- **TASK INSTRUCTIONS**: Turn the part of the items that opens with the line containing "Where should I click to: Click" and closes with the line containing "I will 171,78." into a JSON list of strings, one string per line, leaving out blank lines.

******************************

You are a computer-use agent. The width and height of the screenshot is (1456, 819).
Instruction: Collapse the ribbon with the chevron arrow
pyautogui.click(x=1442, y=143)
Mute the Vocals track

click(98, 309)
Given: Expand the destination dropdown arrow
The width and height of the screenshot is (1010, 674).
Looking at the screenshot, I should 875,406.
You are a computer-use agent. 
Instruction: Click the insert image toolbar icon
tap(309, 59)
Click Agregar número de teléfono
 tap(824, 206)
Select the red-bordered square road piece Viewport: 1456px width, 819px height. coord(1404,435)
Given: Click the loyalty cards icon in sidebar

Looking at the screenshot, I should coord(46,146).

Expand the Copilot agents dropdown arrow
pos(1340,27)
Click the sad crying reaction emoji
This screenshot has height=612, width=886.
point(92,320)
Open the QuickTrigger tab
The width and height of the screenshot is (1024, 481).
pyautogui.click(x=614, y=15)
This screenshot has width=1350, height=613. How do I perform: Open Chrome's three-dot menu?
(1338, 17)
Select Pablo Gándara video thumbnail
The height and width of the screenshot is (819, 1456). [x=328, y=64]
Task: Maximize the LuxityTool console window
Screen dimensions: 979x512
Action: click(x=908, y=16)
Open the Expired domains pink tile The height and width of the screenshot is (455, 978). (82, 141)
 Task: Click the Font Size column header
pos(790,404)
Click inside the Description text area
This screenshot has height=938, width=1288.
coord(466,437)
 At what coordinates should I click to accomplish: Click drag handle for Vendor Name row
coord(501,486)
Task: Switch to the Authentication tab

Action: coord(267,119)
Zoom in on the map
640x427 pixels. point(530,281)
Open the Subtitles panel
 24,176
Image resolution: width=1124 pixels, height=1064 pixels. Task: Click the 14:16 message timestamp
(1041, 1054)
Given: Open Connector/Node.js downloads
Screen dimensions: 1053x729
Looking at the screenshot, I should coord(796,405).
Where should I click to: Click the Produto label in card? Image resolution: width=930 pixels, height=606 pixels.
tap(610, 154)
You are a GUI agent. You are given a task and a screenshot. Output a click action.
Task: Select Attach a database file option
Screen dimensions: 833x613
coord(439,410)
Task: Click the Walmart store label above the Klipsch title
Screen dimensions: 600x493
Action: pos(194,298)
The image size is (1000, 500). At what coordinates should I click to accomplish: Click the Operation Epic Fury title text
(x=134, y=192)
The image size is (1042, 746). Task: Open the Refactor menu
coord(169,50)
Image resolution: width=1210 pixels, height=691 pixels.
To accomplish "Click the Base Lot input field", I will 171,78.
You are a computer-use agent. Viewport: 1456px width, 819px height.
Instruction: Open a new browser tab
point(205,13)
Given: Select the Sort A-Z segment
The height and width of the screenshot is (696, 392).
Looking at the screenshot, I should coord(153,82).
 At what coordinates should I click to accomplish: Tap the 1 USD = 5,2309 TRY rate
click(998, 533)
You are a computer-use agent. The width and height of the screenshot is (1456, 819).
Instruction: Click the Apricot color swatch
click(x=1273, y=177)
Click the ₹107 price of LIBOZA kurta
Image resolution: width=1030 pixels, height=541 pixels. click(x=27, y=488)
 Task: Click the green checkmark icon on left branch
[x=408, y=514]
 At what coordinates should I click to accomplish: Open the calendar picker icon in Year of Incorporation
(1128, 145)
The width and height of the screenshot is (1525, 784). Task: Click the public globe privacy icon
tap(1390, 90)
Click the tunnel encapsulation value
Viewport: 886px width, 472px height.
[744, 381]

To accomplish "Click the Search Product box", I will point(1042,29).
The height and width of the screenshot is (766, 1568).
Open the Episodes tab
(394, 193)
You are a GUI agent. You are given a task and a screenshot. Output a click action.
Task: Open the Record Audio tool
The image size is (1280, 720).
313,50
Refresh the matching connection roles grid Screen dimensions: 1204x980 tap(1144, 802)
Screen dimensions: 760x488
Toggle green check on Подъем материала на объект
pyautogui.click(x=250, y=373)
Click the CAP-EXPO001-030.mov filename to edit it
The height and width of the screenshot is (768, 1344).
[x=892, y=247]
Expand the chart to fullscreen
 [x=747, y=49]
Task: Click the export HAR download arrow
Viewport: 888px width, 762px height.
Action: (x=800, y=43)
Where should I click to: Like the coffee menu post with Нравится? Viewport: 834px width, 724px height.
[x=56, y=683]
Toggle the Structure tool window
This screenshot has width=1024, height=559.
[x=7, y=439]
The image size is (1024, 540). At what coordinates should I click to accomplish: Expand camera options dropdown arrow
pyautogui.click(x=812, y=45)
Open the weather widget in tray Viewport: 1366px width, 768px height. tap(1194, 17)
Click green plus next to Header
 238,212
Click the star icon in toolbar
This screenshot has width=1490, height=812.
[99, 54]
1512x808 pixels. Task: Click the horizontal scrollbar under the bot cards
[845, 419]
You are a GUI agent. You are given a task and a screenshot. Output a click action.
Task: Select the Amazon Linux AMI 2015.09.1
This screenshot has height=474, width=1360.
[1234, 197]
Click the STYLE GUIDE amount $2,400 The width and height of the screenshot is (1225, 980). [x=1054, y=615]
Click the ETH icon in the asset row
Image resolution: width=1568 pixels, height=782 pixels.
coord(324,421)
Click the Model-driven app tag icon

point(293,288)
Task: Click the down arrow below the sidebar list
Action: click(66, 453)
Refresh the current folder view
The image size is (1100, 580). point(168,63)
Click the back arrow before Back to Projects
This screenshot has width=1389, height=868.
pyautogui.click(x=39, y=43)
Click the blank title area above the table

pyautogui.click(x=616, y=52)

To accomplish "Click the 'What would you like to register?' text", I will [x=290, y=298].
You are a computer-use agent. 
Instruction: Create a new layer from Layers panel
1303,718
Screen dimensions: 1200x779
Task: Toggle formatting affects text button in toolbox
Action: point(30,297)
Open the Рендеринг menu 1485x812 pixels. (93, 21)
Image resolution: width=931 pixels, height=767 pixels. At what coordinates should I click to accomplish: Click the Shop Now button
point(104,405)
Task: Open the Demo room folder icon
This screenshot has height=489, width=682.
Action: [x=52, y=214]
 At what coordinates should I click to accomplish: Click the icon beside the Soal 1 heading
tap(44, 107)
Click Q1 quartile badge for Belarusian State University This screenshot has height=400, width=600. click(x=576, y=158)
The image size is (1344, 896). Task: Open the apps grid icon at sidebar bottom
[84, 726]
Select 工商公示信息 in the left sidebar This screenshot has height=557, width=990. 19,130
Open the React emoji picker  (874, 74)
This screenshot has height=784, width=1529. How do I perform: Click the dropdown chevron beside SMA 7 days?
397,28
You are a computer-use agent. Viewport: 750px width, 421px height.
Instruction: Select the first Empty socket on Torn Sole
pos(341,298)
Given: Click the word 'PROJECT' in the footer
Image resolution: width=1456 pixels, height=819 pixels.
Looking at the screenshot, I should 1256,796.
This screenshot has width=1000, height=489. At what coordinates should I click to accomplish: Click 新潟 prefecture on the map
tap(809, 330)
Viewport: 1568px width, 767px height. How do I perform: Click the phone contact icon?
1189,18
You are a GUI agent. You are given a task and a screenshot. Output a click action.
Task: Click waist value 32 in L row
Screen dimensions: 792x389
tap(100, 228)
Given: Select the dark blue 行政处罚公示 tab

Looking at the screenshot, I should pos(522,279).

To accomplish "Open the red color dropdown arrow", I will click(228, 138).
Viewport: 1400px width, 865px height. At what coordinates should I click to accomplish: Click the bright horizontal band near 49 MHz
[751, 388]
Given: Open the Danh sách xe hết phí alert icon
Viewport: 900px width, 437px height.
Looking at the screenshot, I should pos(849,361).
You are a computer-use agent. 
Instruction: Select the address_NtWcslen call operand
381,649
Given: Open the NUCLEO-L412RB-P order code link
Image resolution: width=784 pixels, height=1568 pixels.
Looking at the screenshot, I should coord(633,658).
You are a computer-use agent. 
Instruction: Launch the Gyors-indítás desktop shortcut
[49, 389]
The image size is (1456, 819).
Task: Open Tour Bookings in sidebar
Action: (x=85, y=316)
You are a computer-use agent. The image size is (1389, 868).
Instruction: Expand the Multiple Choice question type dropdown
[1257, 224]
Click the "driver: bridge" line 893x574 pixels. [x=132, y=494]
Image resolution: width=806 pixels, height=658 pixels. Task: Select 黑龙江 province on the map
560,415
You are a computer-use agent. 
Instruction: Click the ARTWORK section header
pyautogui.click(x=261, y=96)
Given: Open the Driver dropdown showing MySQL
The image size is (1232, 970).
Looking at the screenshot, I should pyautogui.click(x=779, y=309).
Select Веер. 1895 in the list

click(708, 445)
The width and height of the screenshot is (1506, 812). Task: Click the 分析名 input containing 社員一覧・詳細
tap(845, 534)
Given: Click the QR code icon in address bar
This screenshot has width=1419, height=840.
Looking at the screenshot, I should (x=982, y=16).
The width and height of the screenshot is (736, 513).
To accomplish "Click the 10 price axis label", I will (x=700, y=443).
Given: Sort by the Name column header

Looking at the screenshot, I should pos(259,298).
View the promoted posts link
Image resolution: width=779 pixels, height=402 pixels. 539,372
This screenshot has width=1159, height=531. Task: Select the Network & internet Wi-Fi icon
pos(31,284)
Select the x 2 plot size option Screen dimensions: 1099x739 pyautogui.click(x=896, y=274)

******************************

- **WORKED ANSWER**:
[
  "Where should I click to: Click the Produto label in card? Image resolution: width=930 pixels, height=606 pixels.",
  "tap(610, 154)",
  "You are a GUI agent. You are given a task and a screenshot. Output a click action.",
  "Task: Select Attach a database file option",
  "Screen dimensions: 833x613",
  "coord(439,410)",
  "Task: Click the Walmart store label above the Klipsch title",
  "Screen dimensions: 600x493",
  "Action: pos(194,298)",
  "The image size is (1000, 500). At what coordinates should I click to accomplish: Click the Operation Epic Fury title text",
  "(x=134, y=192)",
  "The image size is (1042, 746). Task: Open the Refactor menu",
  "coord(169,50)",
  "Image resolution: width=1210 pixels, height=691 pixels.",
  "To accomplish \"Click the Base Lot input field\", I will 171,78."
]